Keats deserves the attention. He is a poet whose best work equals anything the English language has to offer. “A thing of beauty” was emblazoned on the wall on one side of the stage of my high school auditorium in Brooklyn, “is a joy forever” on the other. “On First Reading Chapman’s Homer” was probably the first of his poems that we actually studied, the first of his “realms of gold” that we “traveled.” Later there were the great “Odes” and “The Eve of St. Agnes,” “Lamia” and the sonnets — even “Bright Star,” the sonnet that gives the movie its title. But like most everything we were forced to read in high school and later in college, Keats’ poetry was something to honor in name, not actually to read.
He got little enough attention during his short life, and what little he did get was not always very good. He died at 25 of what was then called consumption, now tuberculosis. Born to the working class, in an age when with few exceptions poets were from the moneyed classes, he worked as a pharmacist, and pharmacist poets commanded little respect. Critical reaction to his published work was quite negative. He was associated with the radical poets of the day, most notably Leigh Hunt, who was seen as a mentor, in what one reviewer called “the Cockney School of poetry.” The reviews of his work were so poor that they gave rise to the myth, cultivated by both Byron and Shelley, that Keats was so crushed by them that he sickened and died – in effect, that the bad reviews killed him.
Of course, the film focuses on the love affair between Keats and Fanny Brawne, a love destined to go nowhere, both because of Keats’ financial status and his sickness. The film captures an affair filled with moments of joy and moments of disappointment. Passions were unleashed: as when Keats and his friend Brown fight over Fanny. If the picture of women presented in some of Keats’ later poetry is any indication, his affair with Fanny was not always sweetness and light. In “Lamia” a snake takes the form of a woman to entrance the young hero, who eventually dies when she is exposed. “La Belle Dame sans Merci” is a model of the cruel mistress, who holds the young knight in thrall. This is a far cry from the idyllic vision of “The Eve of St. Agnes,” where the lovers can escape together to a happier place.

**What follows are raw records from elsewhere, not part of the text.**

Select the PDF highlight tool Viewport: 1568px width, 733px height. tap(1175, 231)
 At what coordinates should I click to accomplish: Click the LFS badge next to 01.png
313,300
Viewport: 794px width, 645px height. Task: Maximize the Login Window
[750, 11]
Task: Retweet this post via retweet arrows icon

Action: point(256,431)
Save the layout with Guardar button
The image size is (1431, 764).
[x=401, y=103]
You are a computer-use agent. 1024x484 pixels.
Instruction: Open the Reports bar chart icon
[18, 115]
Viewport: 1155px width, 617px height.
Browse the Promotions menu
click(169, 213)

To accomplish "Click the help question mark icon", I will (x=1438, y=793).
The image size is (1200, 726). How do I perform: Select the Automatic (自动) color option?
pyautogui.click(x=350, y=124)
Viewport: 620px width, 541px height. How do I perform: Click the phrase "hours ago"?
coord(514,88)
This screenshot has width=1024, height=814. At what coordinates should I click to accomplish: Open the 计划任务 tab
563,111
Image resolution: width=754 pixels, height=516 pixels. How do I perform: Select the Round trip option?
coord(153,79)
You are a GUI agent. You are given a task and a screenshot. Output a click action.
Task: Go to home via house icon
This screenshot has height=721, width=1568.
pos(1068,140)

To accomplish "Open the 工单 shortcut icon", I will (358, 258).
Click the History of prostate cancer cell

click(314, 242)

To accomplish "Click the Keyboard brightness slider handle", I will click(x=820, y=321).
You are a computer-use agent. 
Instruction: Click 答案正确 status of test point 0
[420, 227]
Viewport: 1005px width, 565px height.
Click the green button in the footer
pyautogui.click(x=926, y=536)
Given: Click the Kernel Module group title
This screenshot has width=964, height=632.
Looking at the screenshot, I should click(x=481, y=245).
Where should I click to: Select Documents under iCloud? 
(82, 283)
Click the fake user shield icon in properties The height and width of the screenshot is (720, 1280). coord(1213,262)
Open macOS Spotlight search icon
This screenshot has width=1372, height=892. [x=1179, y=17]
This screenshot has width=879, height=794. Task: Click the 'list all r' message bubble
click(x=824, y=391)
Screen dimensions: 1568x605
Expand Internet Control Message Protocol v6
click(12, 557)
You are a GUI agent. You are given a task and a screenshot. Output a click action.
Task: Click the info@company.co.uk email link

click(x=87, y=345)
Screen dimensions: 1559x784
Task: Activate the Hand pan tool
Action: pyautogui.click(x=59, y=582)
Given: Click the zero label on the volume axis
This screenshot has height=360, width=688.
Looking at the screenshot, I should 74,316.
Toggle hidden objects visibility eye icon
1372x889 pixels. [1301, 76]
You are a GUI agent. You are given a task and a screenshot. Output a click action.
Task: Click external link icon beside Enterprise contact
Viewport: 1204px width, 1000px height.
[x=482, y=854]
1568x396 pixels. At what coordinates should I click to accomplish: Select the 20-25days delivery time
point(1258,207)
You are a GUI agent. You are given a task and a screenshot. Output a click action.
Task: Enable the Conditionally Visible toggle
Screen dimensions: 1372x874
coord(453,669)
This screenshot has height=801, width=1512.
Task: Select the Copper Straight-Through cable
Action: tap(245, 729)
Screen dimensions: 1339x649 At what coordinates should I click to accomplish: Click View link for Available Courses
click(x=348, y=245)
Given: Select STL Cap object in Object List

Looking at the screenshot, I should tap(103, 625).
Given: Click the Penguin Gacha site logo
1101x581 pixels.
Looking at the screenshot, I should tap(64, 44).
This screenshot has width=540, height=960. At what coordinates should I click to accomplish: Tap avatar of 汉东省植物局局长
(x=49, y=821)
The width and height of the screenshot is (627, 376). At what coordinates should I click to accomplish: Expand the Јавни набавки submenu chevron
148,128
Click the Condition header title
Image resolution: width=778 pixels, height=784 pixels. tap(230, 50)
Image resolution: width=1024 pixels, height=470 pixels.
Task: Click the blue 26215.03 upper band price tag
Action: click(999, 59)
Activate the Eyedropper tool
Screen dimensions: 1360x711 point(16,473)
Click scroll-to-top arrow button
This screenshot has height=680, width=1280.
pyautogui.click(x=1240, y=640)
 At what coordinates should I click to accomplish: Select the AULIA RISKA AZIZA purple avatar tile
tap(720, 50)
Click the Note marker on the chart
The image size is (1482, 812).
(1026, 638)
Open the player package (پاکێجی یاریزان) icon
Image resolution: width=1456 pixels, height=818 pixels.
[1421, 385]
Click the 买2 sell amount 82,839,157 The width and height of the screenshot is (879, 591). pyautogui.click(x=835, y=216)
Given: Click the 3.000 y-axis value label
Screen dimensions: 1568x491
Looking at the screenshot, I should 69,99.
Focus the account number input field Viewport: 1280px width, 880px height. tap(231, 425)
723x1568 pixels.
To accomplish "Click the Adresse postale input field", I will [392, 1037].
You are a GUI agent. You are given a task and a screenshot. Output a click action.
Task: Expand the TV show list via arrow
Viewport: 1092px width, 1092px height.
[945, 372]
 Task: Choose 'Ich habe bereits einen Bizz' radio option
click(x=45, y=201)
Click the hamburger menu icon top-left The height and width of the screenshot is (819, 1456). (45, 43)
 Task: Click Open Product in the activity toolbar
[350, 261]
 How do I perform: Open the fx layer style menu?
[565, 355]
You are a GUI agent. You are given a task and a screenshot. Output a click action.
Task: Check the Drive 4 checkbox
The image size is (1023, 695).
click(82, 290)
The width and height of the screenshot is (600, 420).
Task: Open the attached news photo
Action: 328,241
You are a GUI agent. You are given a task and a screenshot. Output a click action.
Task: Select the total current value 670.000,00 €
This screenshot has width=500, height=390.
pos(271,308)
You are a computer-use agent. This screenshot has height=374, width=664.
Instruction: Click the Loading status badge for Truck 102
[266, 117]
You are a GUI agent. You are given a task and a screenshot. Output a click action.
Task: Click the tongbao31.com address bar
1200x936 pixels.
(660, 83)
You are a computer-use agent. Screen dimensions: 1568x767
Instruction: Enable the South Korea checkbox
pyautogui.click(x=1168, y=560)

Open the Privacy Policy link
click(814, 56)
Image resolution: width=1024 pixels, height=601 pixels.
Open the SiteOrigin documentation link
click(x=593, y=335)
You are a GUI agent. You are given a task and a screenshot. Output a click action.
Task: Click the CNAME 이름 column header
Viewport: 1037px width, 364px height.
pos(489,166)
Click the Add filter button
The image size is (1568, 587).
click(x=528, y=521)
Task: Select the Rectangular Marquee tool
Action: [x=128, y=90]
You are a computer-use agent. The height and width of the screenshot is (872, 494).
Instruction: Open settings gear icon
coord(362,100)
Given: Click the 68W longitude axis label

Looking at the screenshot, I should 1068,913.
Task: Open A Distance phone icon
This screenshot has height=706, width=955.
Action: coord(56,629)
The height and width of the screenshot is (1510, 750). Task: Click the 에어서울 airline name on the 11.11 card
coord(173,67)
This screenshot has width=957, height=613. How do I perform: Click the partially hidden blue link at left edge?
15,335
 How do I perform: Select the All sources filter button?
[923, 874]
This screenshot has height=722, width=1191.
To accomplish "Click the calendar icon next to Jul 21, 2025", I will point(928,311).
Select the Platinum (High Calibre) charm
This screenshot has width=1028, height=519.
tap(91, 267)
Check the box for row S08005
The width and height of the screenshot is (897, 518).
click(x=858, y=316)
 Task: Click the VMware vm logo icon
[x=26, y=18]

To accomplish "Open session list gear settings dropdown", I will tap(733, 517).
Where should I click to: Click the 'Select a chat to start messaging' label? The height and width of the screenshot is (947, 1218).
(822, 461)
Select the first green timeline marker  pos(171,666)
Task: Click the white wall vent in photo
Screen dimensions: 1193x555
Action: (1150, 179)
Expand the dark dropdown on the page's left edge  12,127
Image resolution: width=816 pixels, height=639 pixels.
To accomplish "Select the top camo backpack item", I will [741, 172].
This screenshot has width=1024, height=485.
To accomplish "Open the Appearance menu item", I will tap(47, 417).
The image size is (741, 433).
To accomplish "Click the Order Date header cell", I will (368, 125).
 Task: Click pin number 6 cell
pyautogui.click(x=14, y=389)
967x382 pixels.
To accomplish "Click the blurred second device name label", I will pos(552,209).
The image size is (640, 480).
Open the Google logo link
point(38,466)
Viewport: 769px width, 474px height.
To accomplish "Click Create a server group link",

Love, as Keats portrays it, is as much about sorrow as it is about joy. If you want to find true melancholy, Keats says in the “Ode on Melancholy,” gaze into the eyes of your mistress and recognize her mortality, recognize that her beauty is ephemeral: “She dwells with Beauty — Beauty that must die.” Still, when all is said and done, what else is there? One can only hope that Campion’s film doesn’t turn Keats’ angst into something saccharine. From all accounts it avoids that pitfall.